I’m also re-learning how to swim. I mastered my summer swim lesson courses at the Spork pool, but then I became a teenager—which always complicates things. Now I have a few sweet friends who go swimming at the university pool every now and then to get a good work out. I was hesitant at first to try. I haven’t bought myself a swim suit since I was an undergrad in Hawaii, I haven’t seen myself in a swimsuit since I was pregnant last summer and I don’t exactly love getting my hair wet unless I’m at the end of my five day cycle (too much work). But with enough persuasion, I mustered a little bravery, let go of my vanity and jumped it.

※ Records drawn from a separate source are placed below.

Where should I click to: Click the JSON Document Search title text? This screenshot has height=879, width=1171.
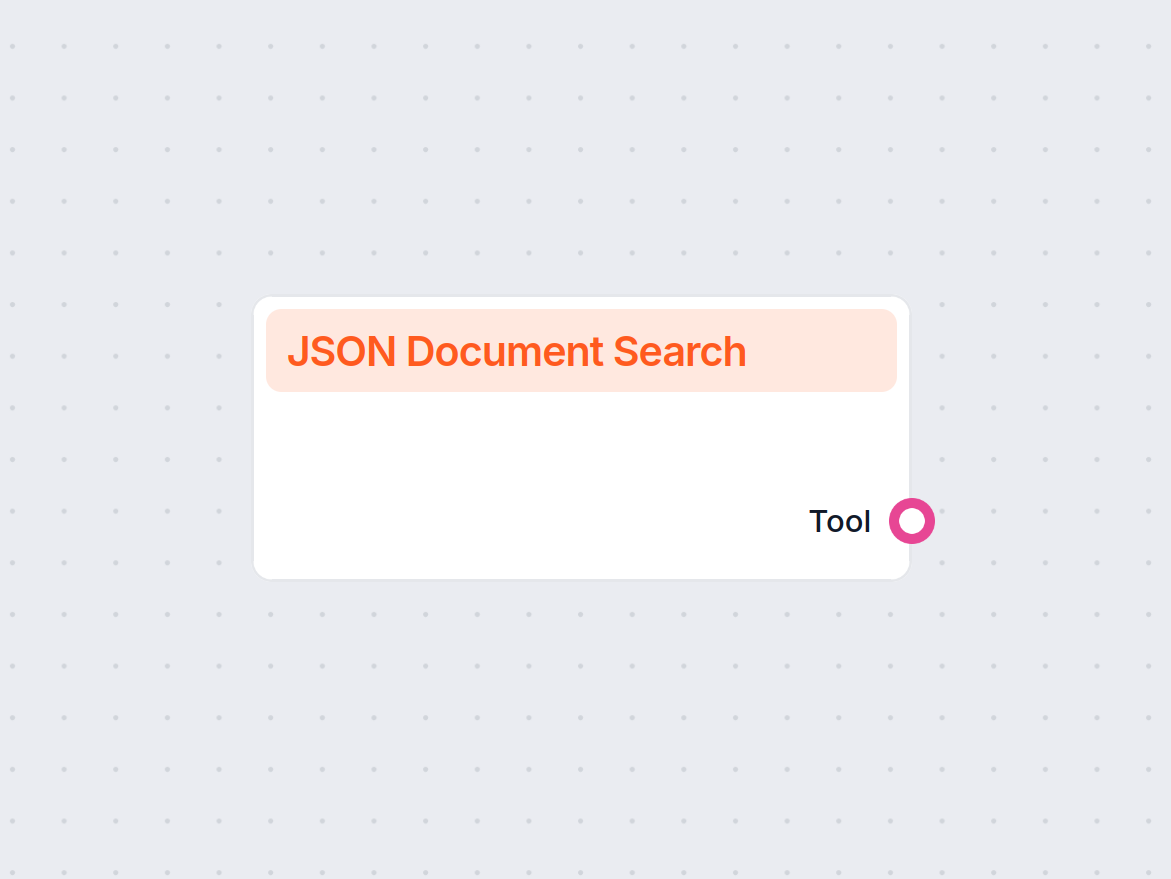pyautogui.click(x=516, y=351)
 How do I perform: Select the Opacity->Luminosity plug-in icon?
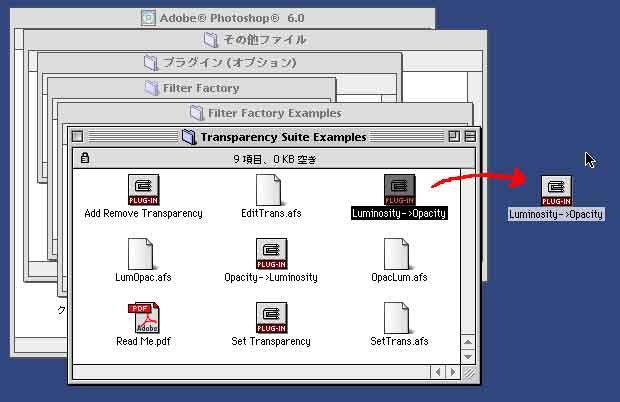(270, 254)
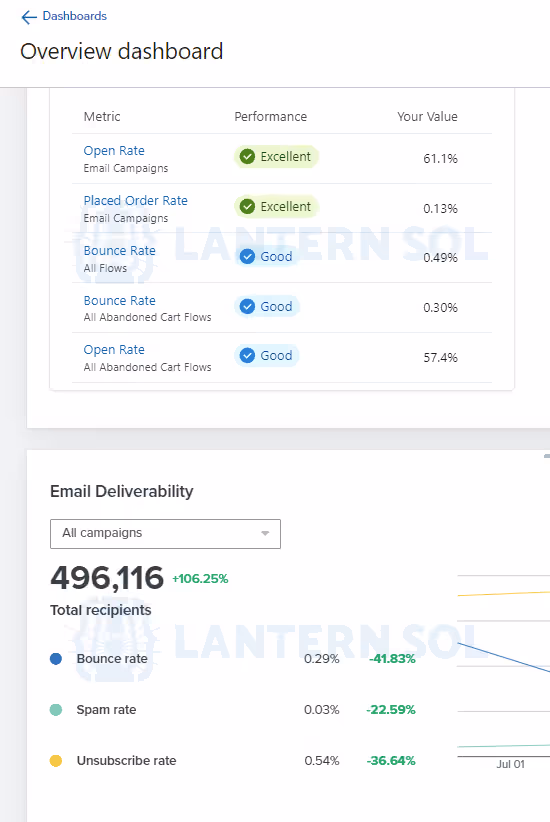The image size is (550, 822).
Task: Click the back arrow icon beside Dashboards
Action: click(x=29, y=17)
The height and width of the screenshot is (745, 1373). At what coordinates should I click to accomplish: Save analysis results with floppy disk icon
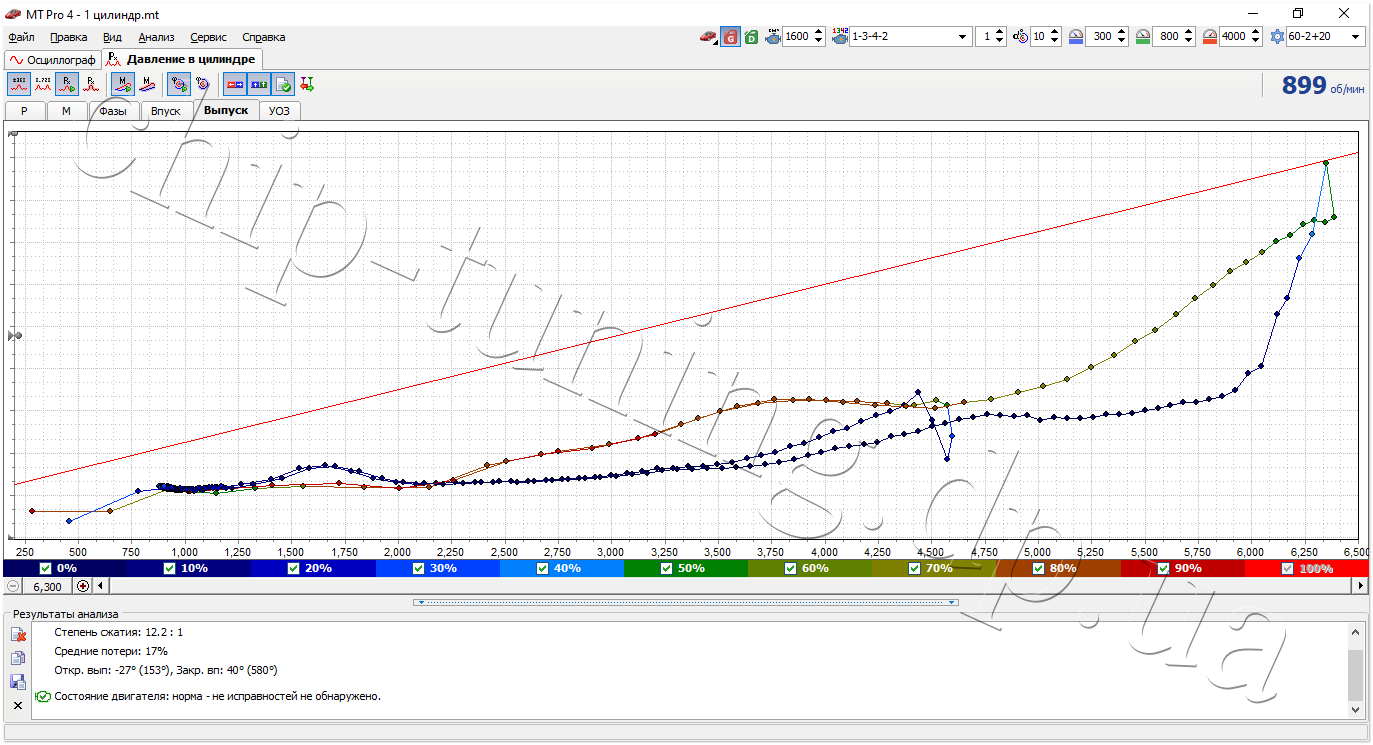point(18,681)
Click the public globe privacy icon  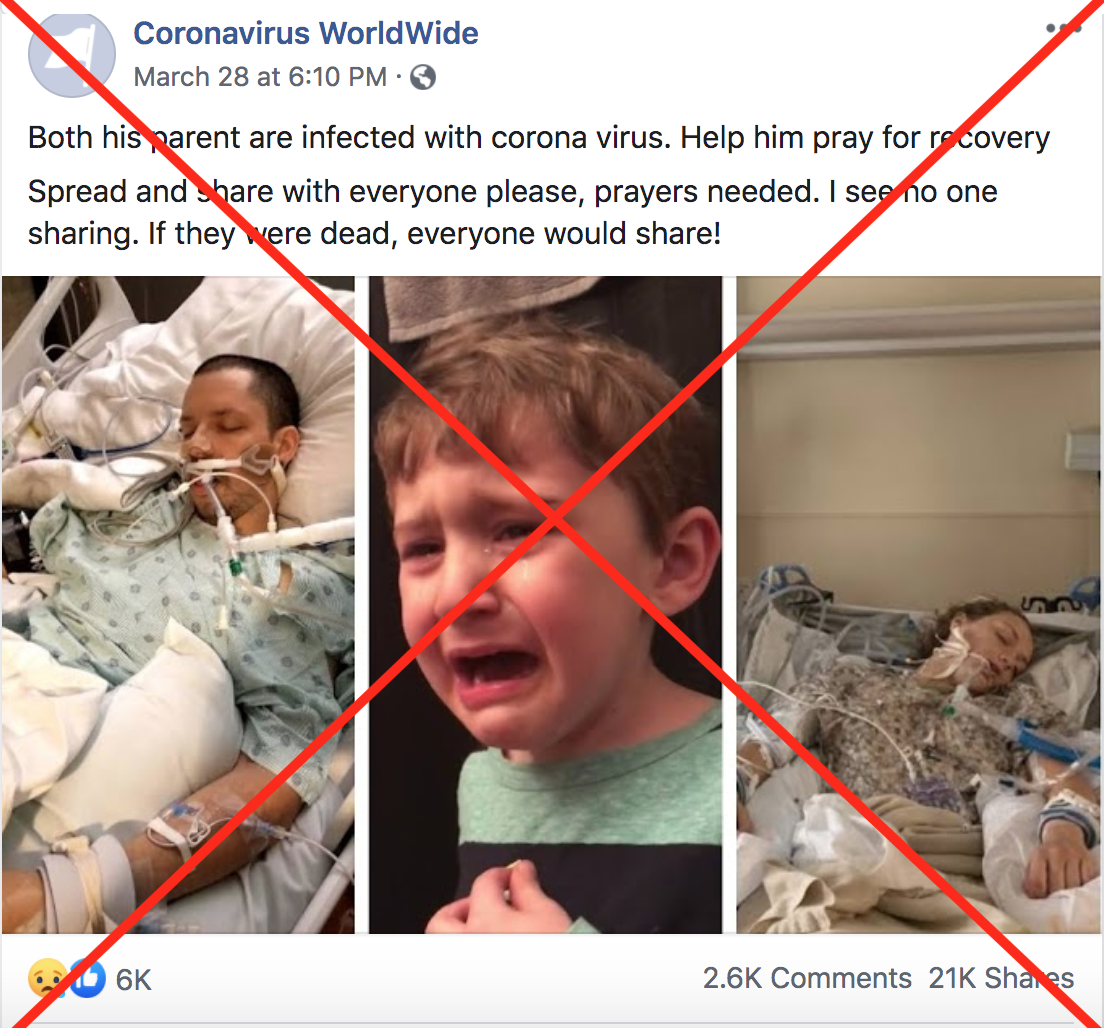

The first time was tricky. Swimming isn’t at all like running (duh). There’s this thing you need to do when you exercise called breathing, and it’s kind of hard underwater. When you get winded you have to figure out how to inflate your lungs without letting water in. You also need technique to keep paddling and kicking at the same time. And then there’s the assault of the river jostling around in your ears and the chlorine that batters your eyes. But once you get past all that, it’s kind of thrilling the same way that running up a huge hill with a 90 lbs stroller is thrilling. It’s the closest I’ll ever come to feeling like “yah yah yah, I’m so hard.” Take that Rhianna.

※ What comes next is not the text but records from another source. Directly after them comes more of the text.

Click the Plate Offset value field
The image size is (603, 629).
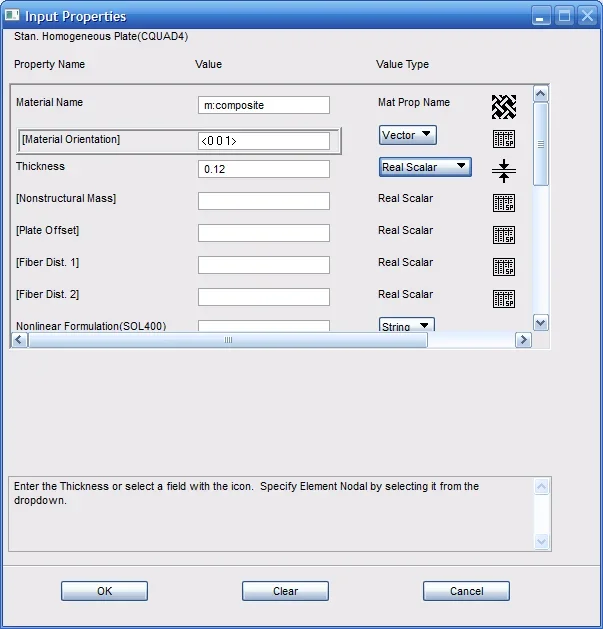(264, 233)
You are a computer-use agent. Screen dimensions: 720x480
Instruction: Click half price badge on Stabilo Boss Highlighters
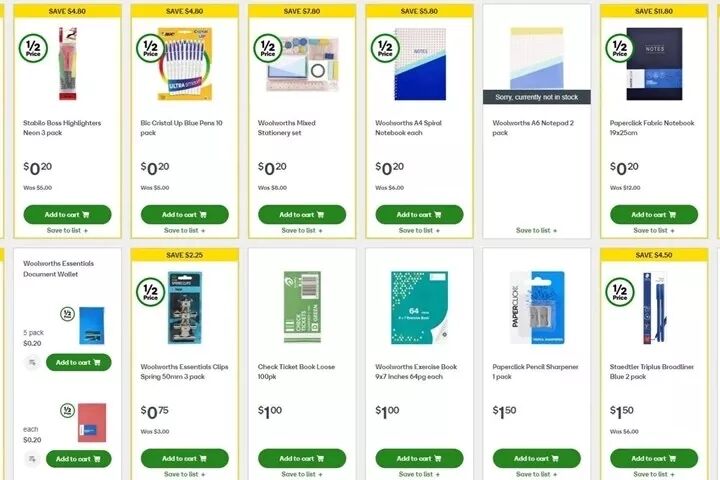click(33, 48)
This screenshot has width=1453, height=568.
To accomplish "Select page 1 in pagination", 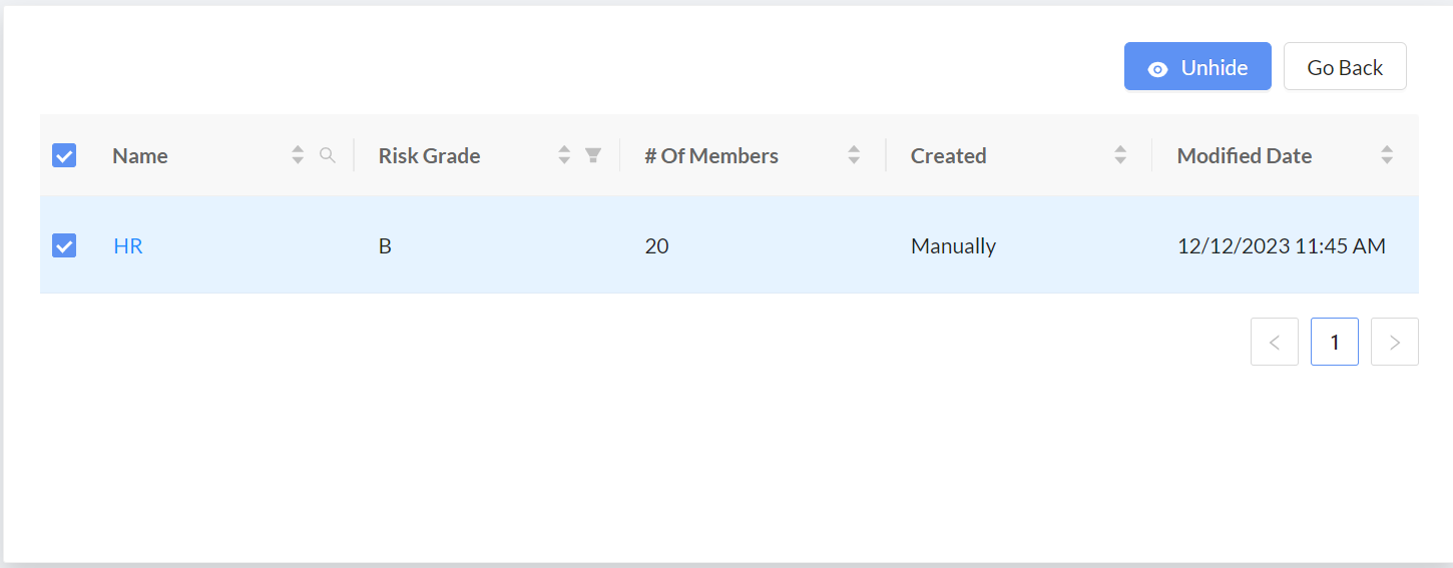I will point(1334,342).
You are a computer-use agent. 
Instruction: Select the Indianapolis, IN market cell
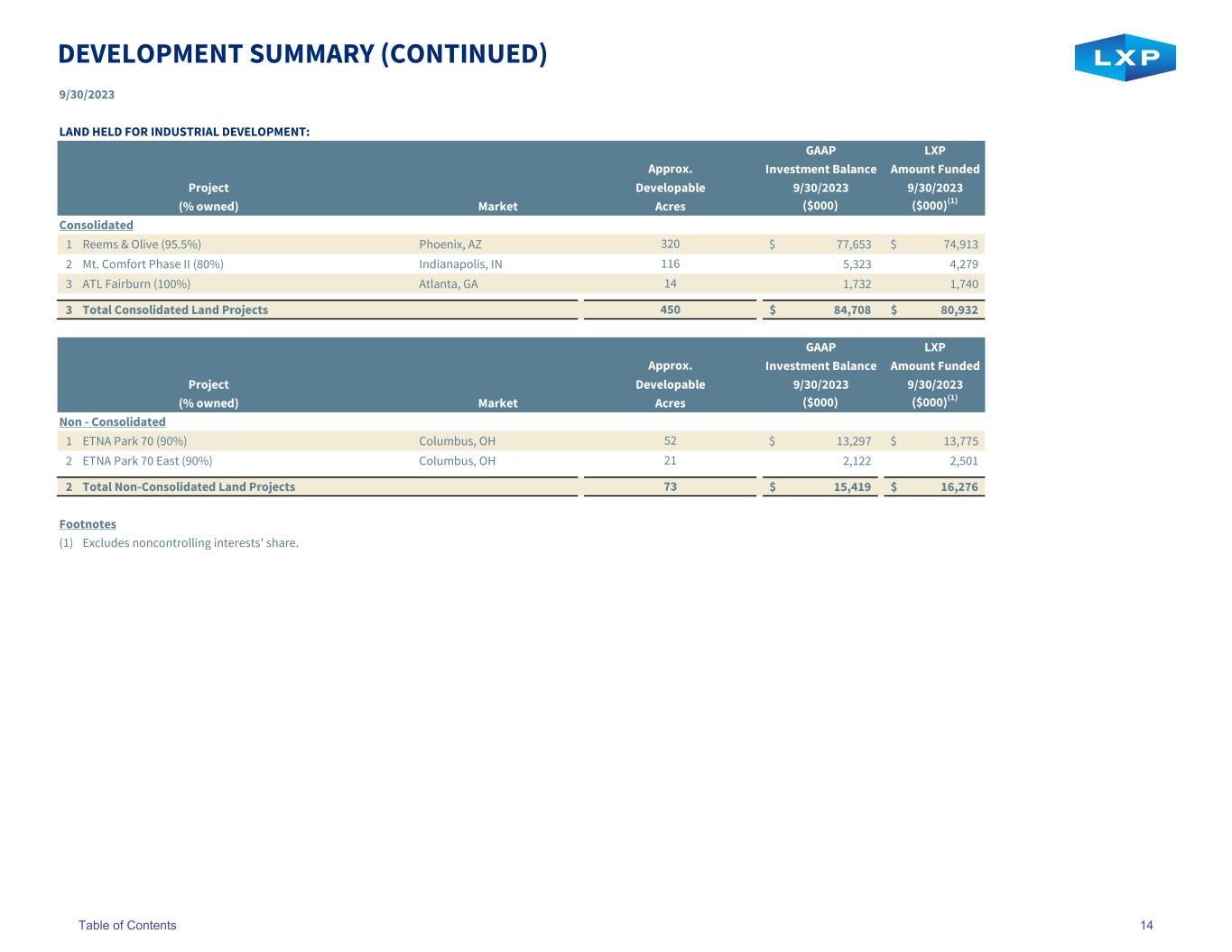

Speaking of so hard, I returned home from swimming at 9:30pm to find that my kids were still evading the sandman. The husband was home with them, but he’s somewhat helpless when it comes to soothing the Jdog who insists on his own special nighttime snack to send him off to dreamland. And then there’s Atrain, who made the conscious choice during our night time routine (that included seven books, pajamas, toothbrushing, water drinks, bathroom trips, prayers and scriptures) that he wasn’t going to go to bed. He even got redressed into his day clothes, just to make a statement. Oh yes, and his statement also included emptying all of his drawers onto the floor, tipping over the rocking chair and overturning his basketball hoop. I left the husband with both kids crying and returned to both kids crying. After my swimming high I came crashing down to a mothering low.

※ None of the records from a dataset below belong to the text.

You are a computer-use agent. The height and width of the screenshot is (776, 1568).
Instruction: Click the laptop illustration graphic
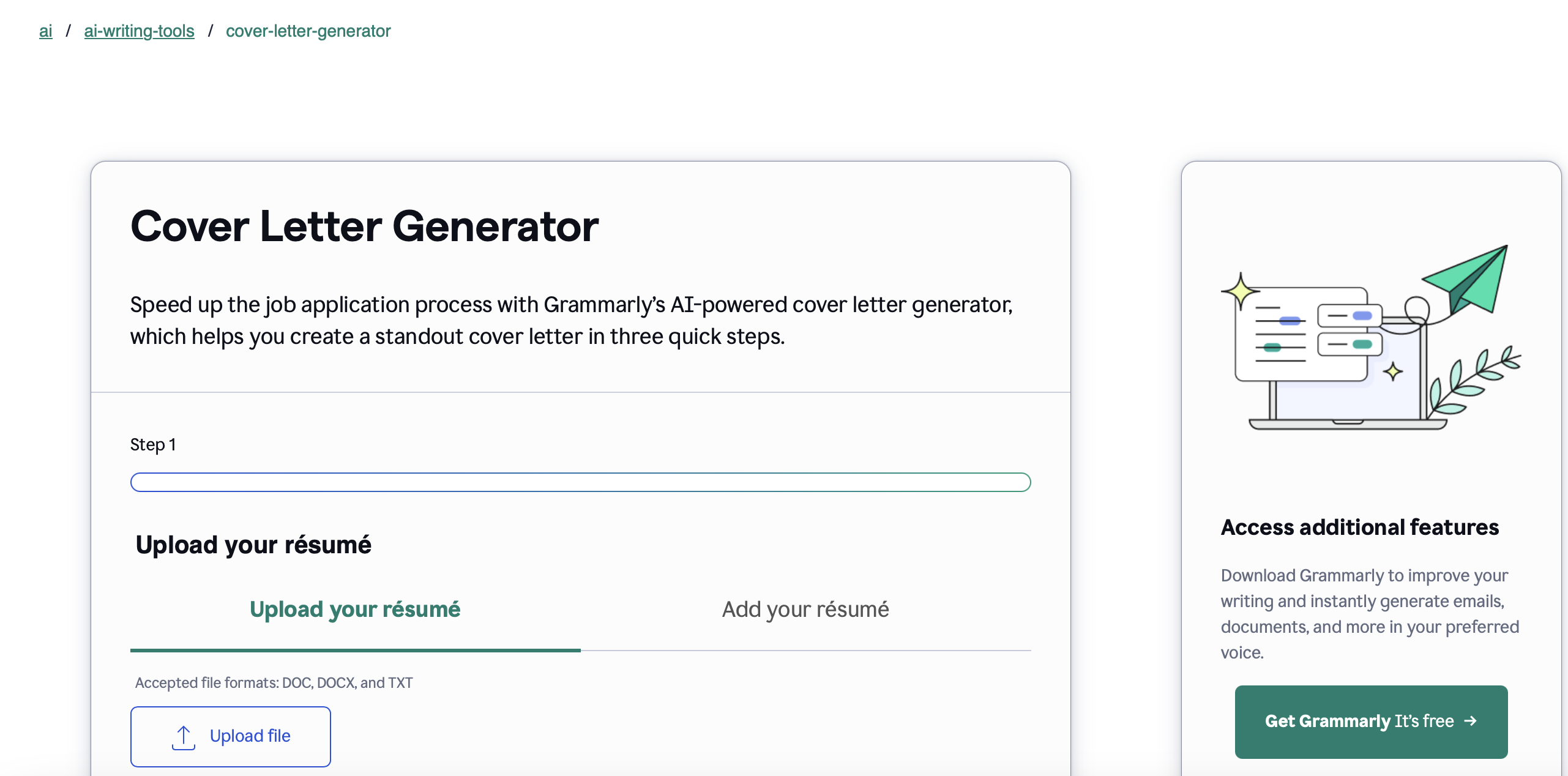1346,392
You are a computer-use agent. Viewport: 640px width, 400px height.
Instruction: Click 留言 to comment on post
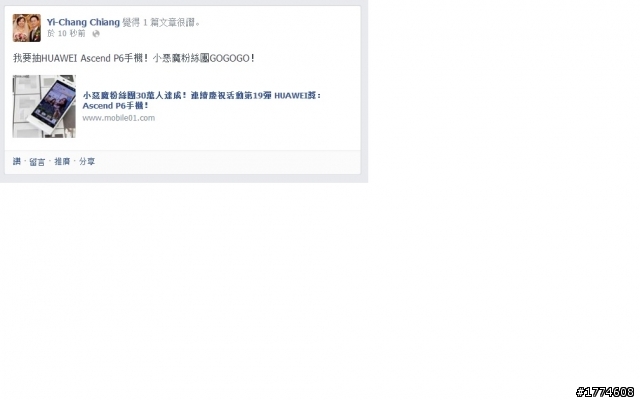37,162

There are so many times I wonder if I’m doing things wrong, wonder if I’m being selfish for wanting a moment of my own, wonder how I can help the husband understand how fried my patience are by the end of the day—especially after a day that includes immunizations, a traffic jam, and a continuously howling Jdog on the way home from Spork. And even though he shows no signs of it, I can’t seem to shake the feeling that he thinks I’m a horrible mom for leaving him with a sink full of dishes, baskets full of laundry, and the kids crying so that I can splash out my frustration in a pool of water. I know he doesn’t really think these things; I’m really just projecting my own feelings onto the husband. I just have a hard time dealing with them, so I outsource. I guess sometimes I have to come up for air.
I hate the selfish feeling that sneeks up on me when I seek a little time to myself. But I also know that I am a better me when I find a place of quiet reflection each day. It gives me perspective, and helps me find my happy thoughts...though I sure seem to be struggling right now. I wish I were perfect, even though I know it’s impossible. I want to be better, and I know that that is possible. I need more help. I need to pray for more charity, for more compassion.
Maybe life is like learning to swim; sometimes I need to get more comfortable with my head under the water and every couple of strokes I need to realize that it’s ok (and quite necessary) that I come up for air.